What the exercise asks:
Exactly and only the lines from the line holding "Where should I click to: Switch" to the end of the records should be reproduced. Leave pictures out.

Source data
_____
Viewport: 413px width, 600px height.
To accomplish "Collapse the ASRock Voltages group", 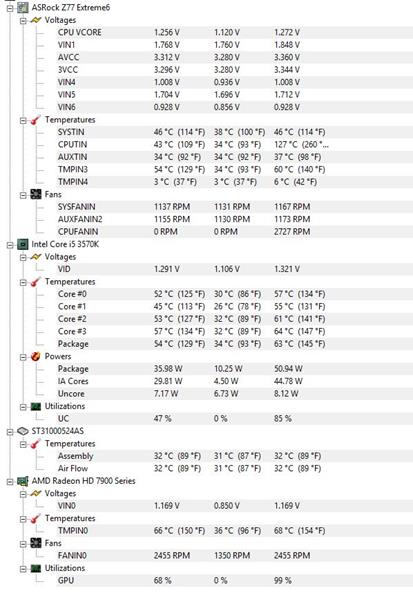I will point(23,20).
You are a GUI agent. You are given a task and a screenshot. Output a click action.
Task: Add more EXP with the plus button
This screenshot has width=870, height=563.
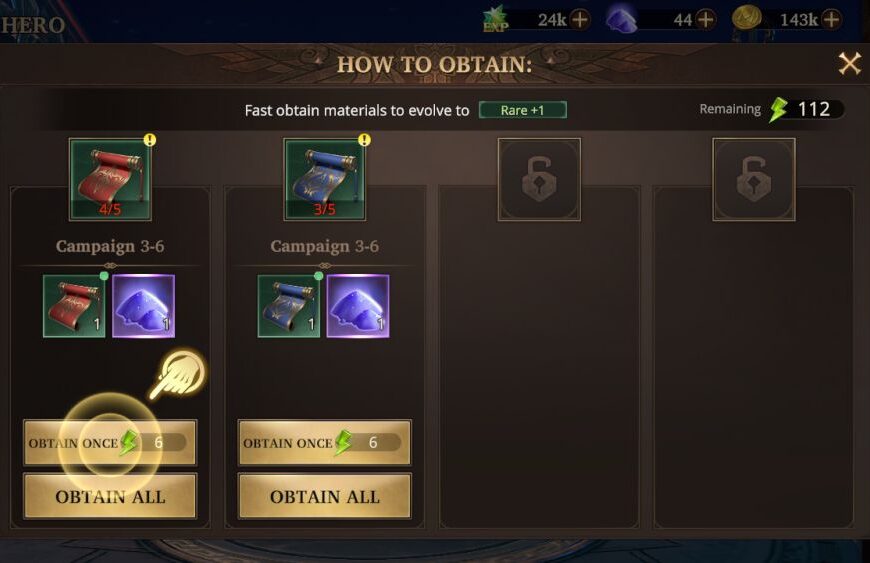click(580, 20)
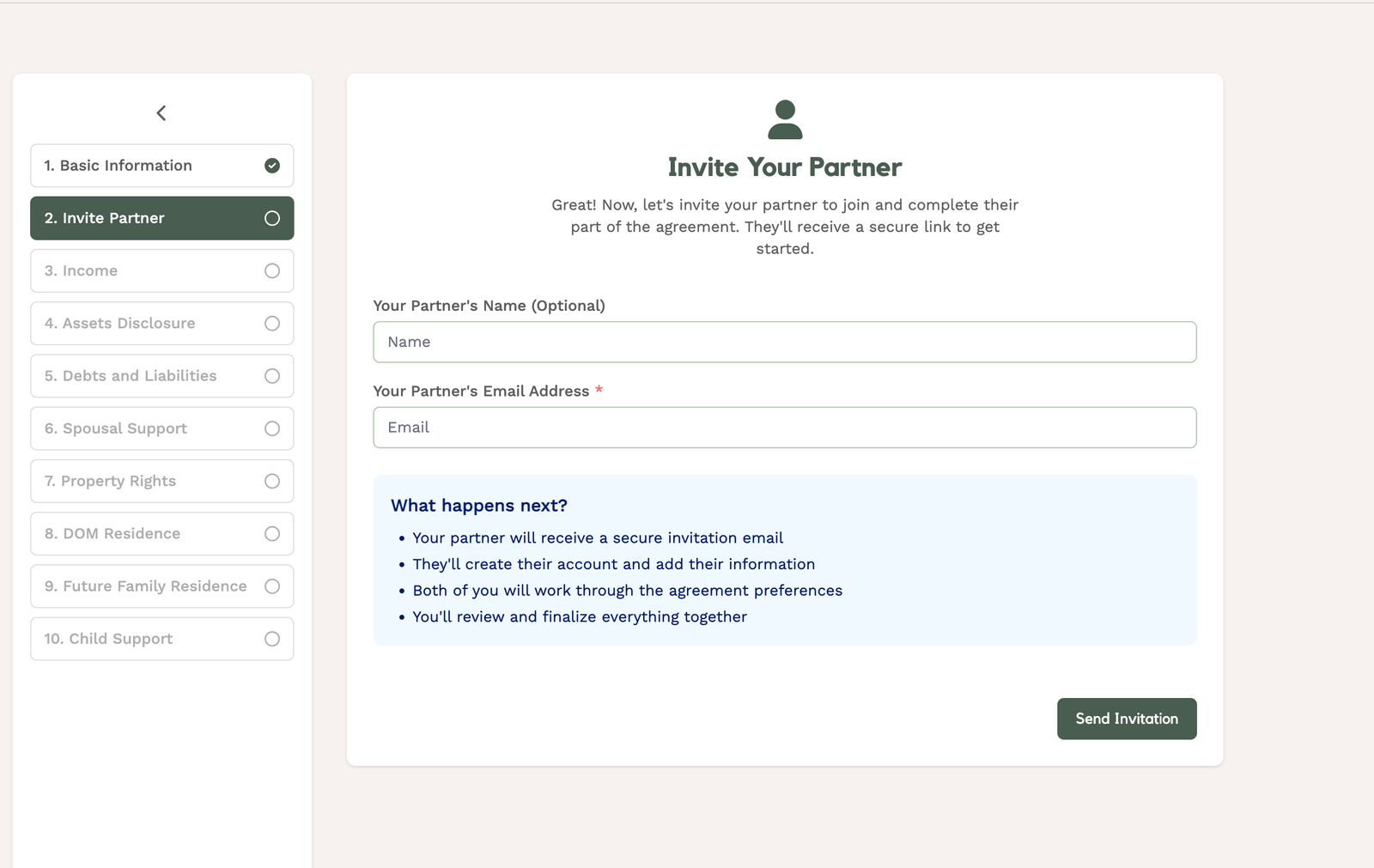1374x868 pixels.
Task: Focus the partner's Name input field
Action: pyautogui.click(x=784, y=342)
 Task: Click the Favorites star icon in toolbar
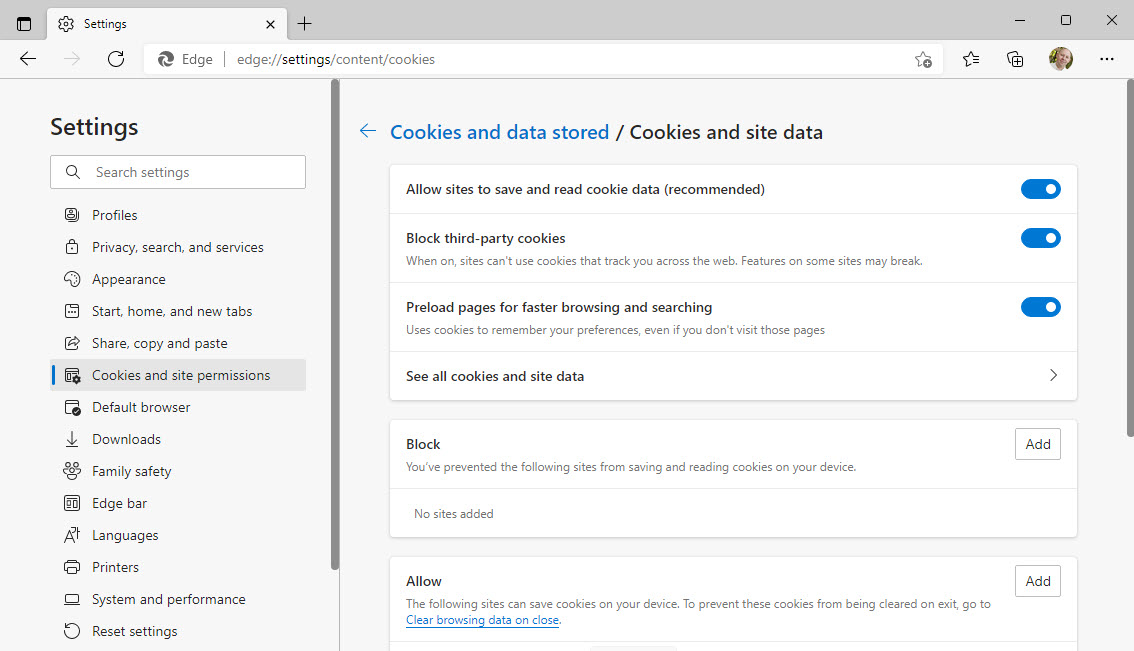pos(971,59)
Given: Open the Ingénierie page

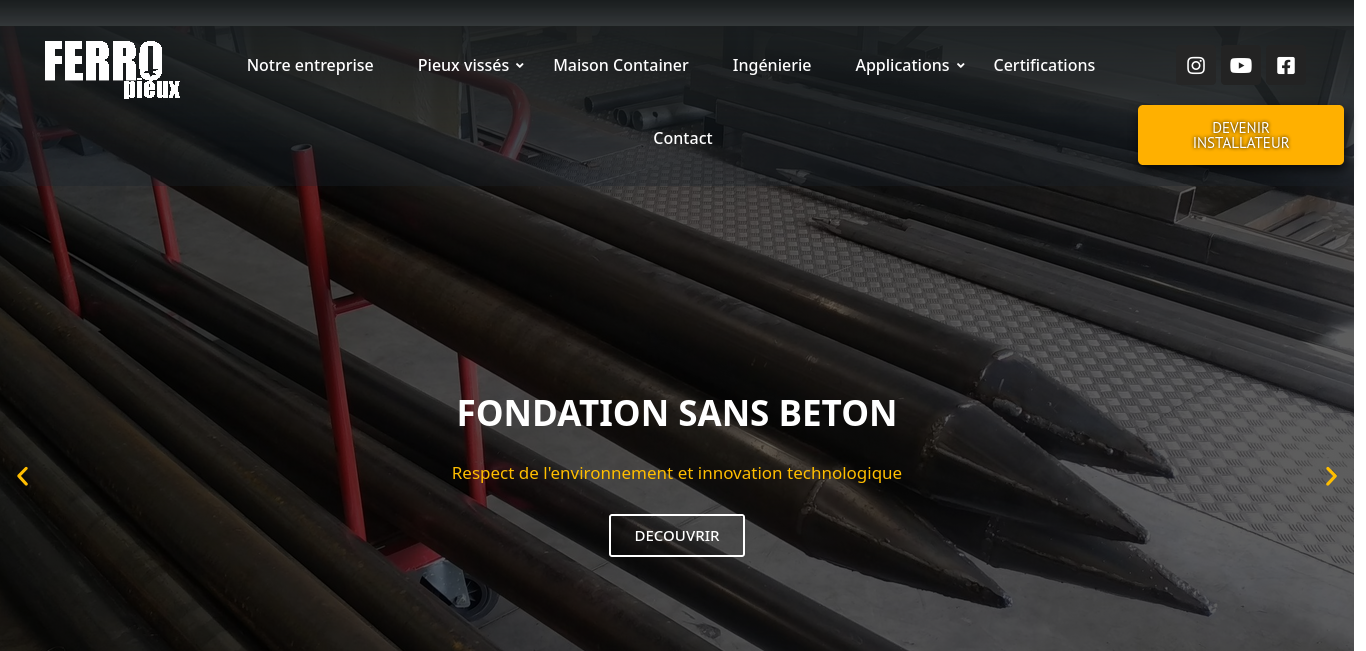Looking at the screenshot, I should (772, 65).
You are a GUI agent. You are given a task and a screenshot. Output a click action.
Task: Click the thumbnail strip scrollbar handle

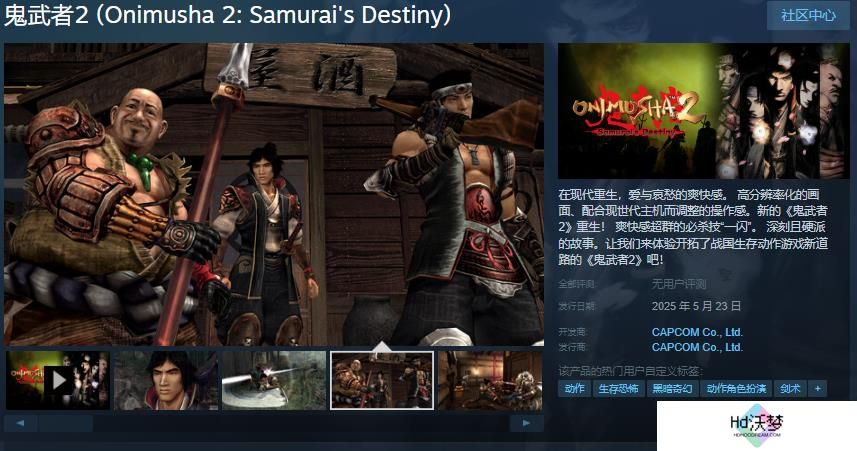(x=65, y=423)
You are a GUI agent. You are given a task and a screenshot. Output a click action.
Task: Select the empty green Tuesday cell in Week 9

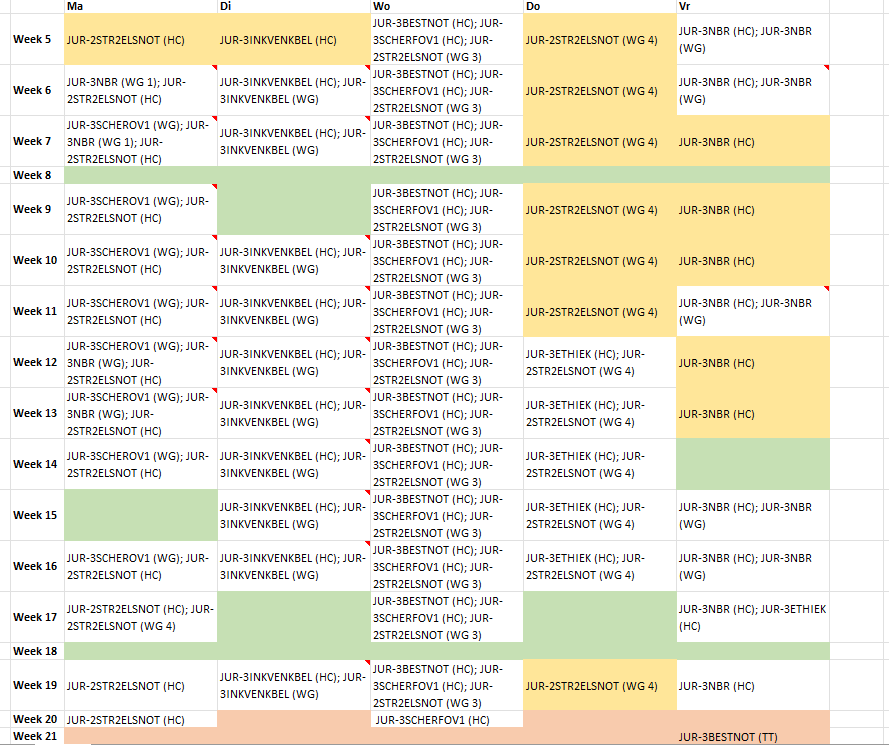coord(293,209)
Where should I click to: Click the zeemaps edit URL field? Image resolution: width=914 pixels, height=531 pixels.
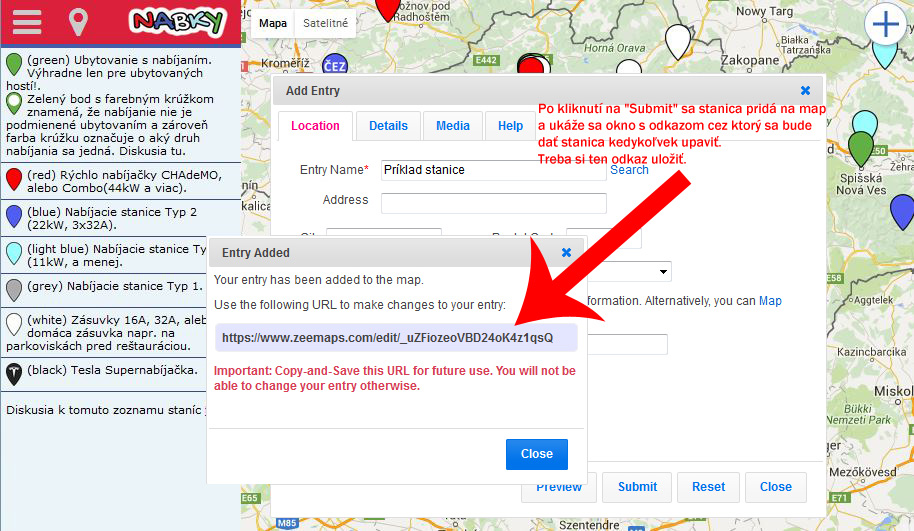pos(396,337)
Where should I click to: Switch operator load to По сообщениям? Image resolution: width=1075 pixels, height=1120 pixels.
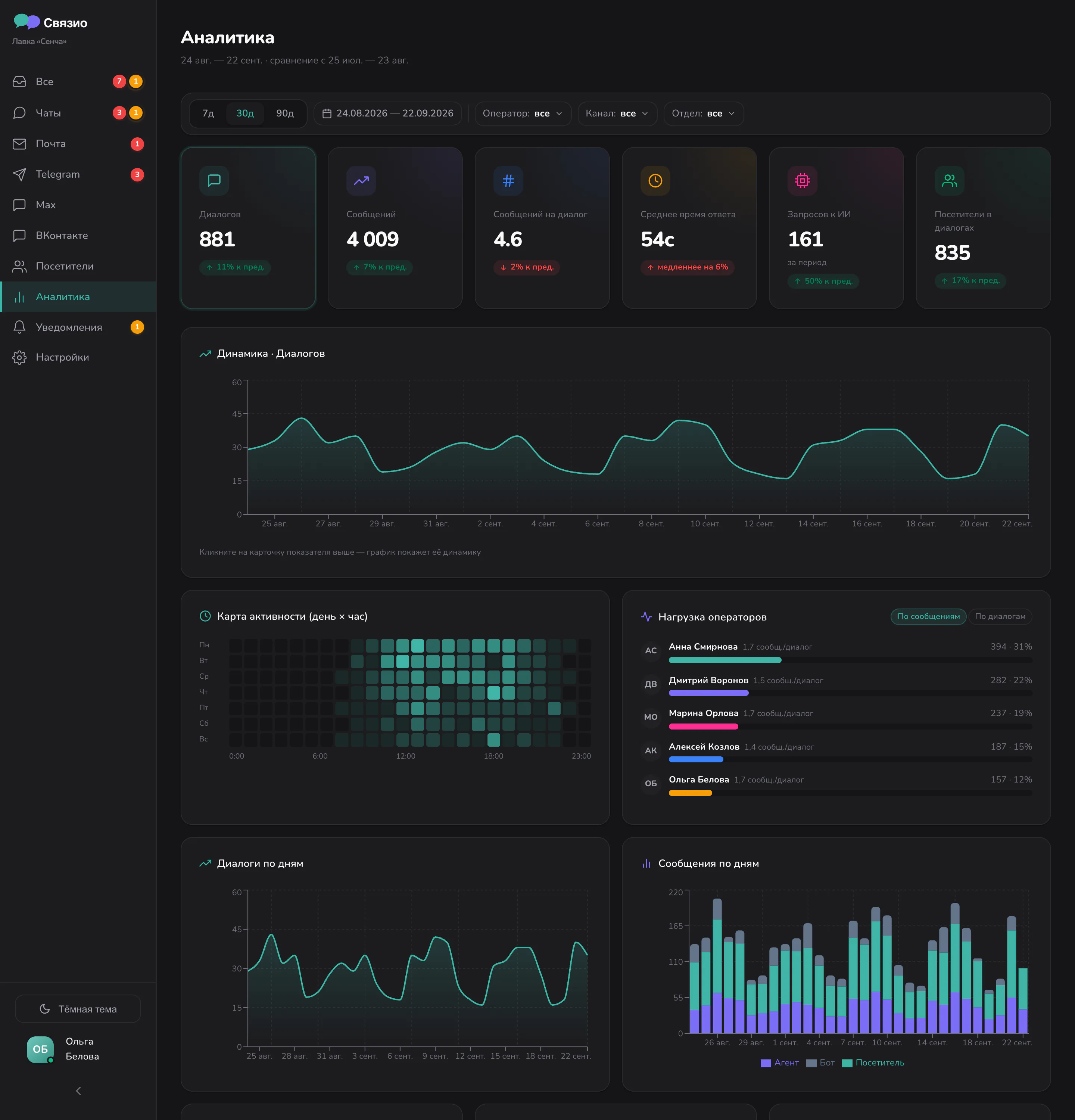pos(928,617)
_____
Solution for this problem:
Where should I click to: Switch operator load to По сообщениям? Image resolution: width=1075 pixels, height=1120 pixels.
pos(928,617)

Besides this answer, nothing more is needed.